__Directions for this task__
Output the entries below exactly, from the first line to the line holding "Uranium in Africa (25, 1945)", both included.
• • • • • • •
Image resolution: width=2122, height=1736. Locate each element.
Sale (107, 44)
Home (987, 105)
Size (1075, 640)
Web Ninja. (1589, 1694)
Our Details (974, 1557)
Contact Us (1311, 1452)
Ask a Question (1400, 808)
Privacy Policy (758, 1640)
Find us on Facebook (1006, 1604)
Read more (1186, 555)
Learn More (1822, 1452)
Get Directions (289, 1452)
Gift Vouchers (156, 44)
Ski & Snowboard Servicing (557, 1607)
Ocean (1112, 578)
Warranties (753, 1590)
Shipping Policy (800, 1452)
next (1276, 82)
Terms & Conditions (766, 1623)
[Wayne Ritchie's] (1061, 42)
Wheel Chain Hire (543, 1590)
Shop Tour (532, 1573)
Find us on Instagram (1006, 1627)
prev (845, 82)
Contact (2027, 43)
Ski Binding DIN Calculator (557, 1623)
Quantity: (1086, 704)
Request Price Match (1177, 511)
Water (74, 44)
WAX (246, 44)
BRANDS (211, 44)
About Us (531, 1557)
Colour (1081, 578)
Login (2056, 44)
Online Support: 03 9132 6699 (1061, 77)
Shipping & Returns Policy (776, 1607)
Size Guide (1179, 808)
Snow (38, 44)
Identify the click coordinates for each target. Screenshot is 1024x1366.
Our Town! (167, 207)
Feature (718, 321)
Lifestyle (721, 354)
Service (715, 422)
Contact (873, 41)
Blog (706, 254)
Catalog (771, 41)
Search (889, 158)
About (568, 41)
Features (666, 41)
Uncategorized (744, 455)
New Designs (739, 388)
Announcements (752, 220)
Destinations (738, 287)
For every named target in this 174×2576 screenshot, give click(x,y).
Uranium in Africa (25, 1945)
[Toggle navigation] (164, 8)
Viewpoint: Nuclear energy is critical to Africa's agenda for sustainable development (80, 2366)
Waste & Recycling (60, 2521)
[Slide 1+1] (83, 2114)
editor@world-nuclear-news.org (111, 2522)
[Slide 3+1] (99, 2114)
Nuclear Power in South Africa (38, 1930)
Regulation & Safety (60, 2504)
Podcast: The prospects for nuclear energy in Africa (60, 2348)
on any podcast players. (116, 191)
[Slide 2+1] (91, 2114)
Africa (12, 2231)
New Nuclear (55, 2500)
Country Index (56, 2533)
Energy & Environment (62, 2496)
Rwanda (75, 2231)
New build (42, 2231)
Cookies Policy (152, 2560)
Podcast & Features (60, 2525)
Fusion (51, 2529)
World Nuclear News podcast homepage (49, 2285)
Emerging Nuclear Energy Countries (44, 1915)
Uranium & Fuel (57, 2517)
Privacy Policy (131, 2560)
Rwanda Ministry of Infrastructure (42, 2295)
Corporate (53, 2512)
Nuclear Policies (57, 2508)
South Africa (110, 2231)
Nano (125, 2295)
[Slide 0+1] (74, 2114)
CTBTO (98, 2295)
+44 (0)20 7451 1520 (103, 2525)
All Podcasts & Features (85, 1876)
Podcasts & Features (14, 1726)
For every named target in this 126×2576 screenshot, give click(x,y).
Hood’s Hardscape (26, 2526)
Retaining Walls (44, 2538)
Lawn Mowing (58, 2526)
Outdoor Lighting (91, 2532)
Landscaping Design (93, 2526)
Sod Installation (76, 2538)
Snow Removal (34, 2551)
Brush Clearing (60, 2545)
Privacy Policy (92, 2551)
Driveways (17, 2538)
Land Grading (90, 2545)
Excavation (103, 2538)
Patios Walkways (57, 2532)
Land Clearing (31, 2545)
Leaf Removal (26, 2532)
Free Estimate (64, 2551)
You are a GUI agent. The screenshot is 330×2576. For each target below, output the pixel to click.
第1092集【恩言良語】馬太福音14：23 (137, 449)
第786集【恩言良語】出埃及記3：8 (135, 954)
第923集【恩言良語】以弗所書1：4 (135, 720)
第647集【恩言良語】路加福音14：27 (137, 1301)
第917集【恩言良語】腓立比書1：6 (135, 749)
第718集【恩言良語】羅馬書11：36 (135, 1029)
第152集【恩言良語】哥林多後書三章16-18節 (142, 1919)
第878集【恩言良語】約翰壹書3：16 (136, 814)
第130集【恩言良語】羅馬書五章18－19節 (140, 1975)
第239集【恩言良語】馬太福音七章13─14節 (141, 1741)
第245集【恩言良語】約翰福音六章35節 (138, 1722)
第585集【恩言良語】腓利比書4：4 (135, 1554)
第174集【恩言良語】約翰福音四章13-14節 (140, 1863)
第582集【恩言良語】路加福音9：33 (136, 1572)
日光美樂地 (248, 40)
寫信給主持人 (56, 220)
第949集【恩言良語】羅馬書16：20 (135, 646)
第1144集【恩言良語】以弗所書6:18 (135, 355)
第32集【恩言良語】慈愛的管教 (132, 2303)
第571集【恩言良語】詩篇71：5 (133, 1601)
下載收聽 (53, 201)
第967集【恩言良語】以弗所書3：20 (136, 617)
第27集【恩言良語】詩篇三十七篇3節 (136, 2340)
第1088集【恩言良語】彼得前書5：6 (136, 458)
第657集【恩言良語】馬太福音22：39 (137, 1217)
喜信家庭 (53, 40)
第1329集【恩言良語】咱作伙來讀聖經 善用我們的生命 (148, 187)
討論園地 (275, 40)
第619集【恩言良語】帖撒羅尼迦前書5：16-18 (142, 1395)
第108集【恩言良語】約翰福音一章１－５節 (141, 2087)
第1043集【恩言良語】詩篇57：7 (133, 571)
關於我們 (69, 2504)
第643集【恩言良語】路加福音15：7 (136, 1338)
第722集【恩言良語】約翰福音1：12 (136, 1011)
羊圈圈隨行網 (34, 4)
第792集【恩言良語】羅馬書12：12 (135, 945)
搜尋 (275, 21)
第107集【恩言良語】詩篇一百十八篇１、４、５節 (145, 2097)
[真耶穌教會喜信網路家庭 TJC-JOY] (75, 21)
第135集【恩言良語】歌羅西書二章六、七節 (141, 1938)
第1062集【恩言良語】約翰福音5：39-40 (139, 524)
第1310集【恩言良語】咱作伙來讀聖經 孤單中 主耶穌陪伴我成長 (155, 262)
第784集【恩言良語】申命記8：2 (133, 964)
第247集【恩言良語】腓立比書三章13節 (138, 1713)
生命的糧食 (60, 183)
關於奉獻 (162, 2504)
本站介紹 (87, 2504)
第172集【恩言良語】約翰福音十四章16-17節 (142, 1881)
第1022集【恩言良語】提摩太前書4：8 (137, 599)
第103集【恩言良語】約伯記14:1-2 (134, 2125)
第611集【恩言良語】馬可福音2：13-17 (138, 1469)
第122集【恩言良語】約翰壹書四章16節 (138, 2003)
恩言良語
• • • • • • •
__Exercise output__
Image resolution: width=2122, height=1736. Locate each element.
Sale (107, 44)
Home (987, 105)
Size (1075, 640)
Web Ninja. (1589, 1694)
Our Details (974, 1557)
Contact Us (1311, 1452)
Ask a Question (1400, 808)
Privacy Policy (758, 1640)
Find us on Facebook (1006, 1604)
Read more (1186, 555)
Learn More (1822, 1452)
Get Directions (289, 1452)
Gift Vouchers (156, 44)
Ski & Snowboard Servicing (557, 1607)
Ocean (1112, 578)
Warranties (753, 1590)
Shipping Policy (800, 1452)
next (1276, 82)
Terms & Conditions (766, 1623)
[Wayne Ritchie's] (1061, 42)
Wheel Chain Hire (543, 1590)
Shop Tour (532, 1573)
Find us on Instagram (1006, 1627)
prev (845, 82)
Contact (2027, 43)
Ski Binding DIN Calculator (557, 1623)
Quantity: (1086, 704)
Request Price Match (1177, 511)
Water (74, 44)
WAX (246, 44)
BRANDS (211, 44)
About Us (531, 1557)
Colour (1081, 578)
Login (2056, 44)
Online Support: 03 9132 6699 (1061, 77)
Shipping & Returns Policy (776, 1607)
Size Guide (1179, 808)
Snow (38, 44)
Identify the click coordinates for each target. Screenshot is 1024x1366.
Our Town! (167, 207)
Feature (718, 321)
Lifestyle (721, 354)
Service (715, 422)
Contact (873, 41)
Blog (706, 254)
Catalog (771, 41)
Search (889, 158)
About (568, 41)
Features (666, 41)
Uncategorized (744, 455)
New Designs (739, 388)
Announcements (752, 220)
Destinations (738, 287)
For every named target in this 174×2576 screenshot, give click(x,y).
Uranium in Africa (25, 1945)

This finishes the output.